Mel was grateful to have the window seat. The view would keep her from thinking about the grumbling in her empty stomach. If today was the first day, then there were twenty-nine more days, but if the judge counted the two days Cecily had already been in jail, then today was twenty-seven, tomorrow would be twenty-six, and maybe with good behavior …

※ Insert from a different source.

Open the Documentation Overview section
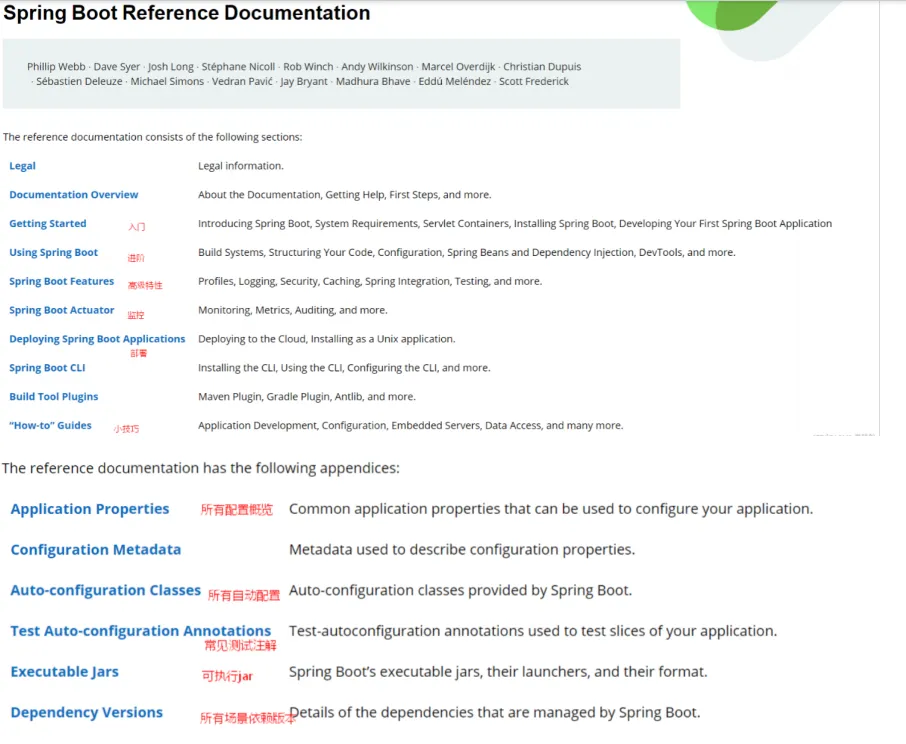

Mel knew that staying at Gladys’s wasn’t going to be anything to look forward to. Nothing Gladys said or did
made Mel think that she was welcome or that this could be her home – even if it was just for a month. Gladys was cold, and Mel wondered about Gladys’s anger toward Cecily, about how it was connected to Tux dying and the jewelry box and everything else that had happened, and if there were any answers stored in all the little boxes that lined the walls and encircled the room of the apartment. And if now, with Mel there, Gladys had reason to set that anger loose.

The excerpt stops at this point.